Gazenergie

Les deux Chambres fédérales se rapprochent lentement

Zürich, 18.08.2017

 

La mise en oeuvre de la stratégie énergétique progresse à petits pas. La commission de l'énergie du Conseil des Etats a éliminé une partie des divergences avec le National concernant les réseaux électriques.

La stratégie sur ces derniers vise à améliorer les conditions de la restructuration du réseau, en réduisant notamment la durée des procédures d'autorisation de construction. Les projets de niveaux de tension inférieurs devraient également être soumis à la procédure d'approbation des plans, a décidé la commission.

Cet alignement sur la position du National doit en particulier garantir que les projets profitent d’une accélération des procédures et de la limitation de l’accès au Tribunal fédéral qui a été décidée dans le cadre de la Stratégie énergétique 2050, justifie vendredi la commission dans un communiqué.

Les gestionnaires de réseau ne devraient pas être obligés de publier les principes qu'ils appliquent en matière de planification du réseau, accepte la commission. Mais le Conseil fédéral devrait, dans des cas exceptionnels, pouvoir les obliger à le faire.

La commission tient par ailleurs à ce que la répercussion des coûts d'exploitation et de capital soit réglée dans la loi et maintient la position du Conseil des Etats sur ce point.

Pas de libéralisation

Contrairement au National, elle refuse de libéraliser la mise en place de réseaux intelligents pour économiser l'énergie. La commission de l'électricité peut fixer des exigences minimales concernant les principes applicables à la planification du réseau, ce qui garantit la vue d’ensemble et permet de prévenir d’éventuels abus de la part des gestionnaires de réseau, justifie la commission.

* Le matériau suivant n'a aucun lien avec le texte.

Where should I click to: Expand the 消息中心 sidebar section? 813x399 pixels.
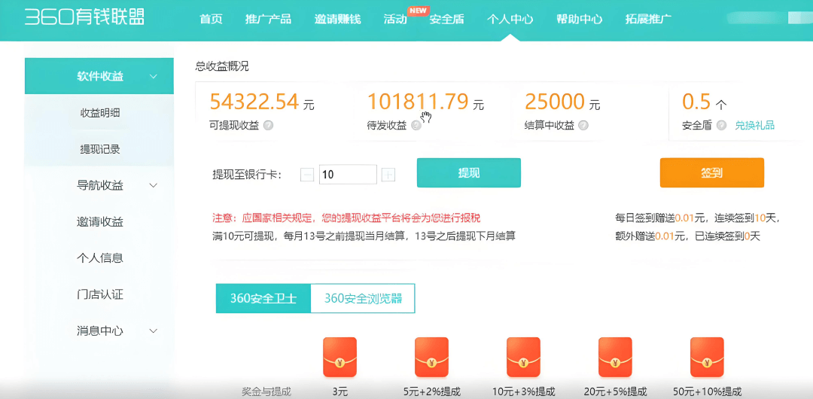coord(154,330)
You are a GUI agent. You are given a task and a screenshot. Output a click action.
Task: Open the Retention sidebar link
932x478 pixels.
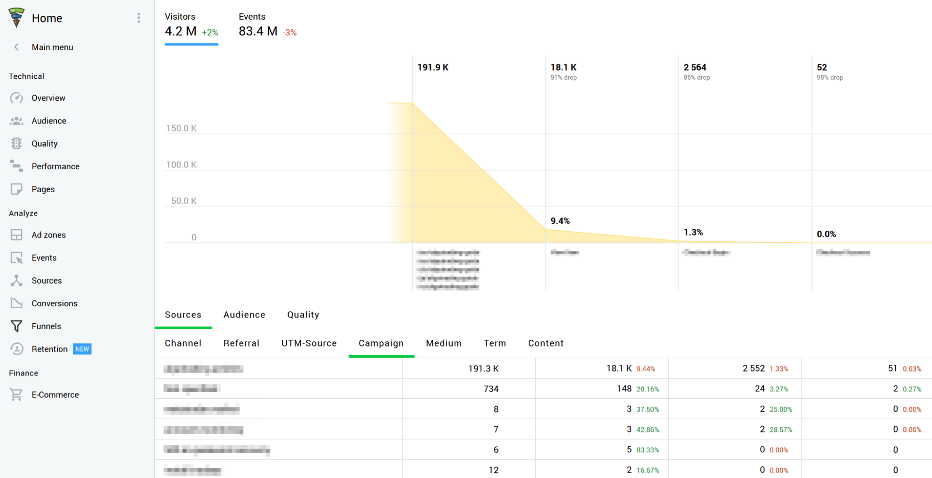[49, 349]
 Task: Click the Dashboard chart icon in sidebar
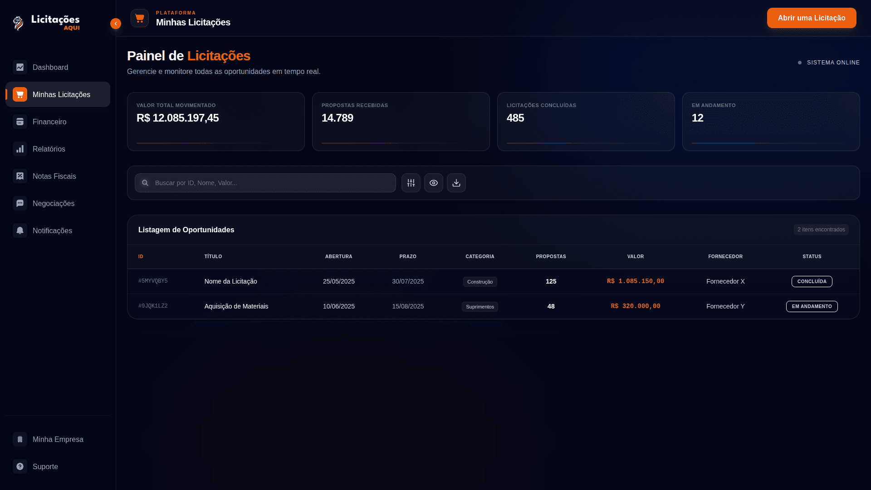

L'installation de système de commande et de réglage intelligents ne devrait pas non plus requérir de consentement explicite. La commission maintient la position de son conseil en invoquant le droit d'opposition prévu.

Prix en suspens

Elle n'a toutefois pas terminé ses travaux et notamment pas examiné la question du prix moyen. Cette méthode prévoit que le bénéfice que les gestionnaires de réseau tirent de l'accès au marché libéralisé doit être répercuté proportionnellement sur les consommateurs finaux.

Le Conseil des Etats avait décidé l'an dernier d'épargner les grandes entreprises aux dépens des particuliers. Les producteurs d'électricité devaient à nouveau pouvoir répercuter tous leurs coûts de production sur les ménages. Le Tribunal fédéral avait interdit cette pratique. Pas d'accord, le National a envisagé un soutien spécifique aux exploitants de barrage avant de renvoyer ce point en commission pour une étude des conséquences financières.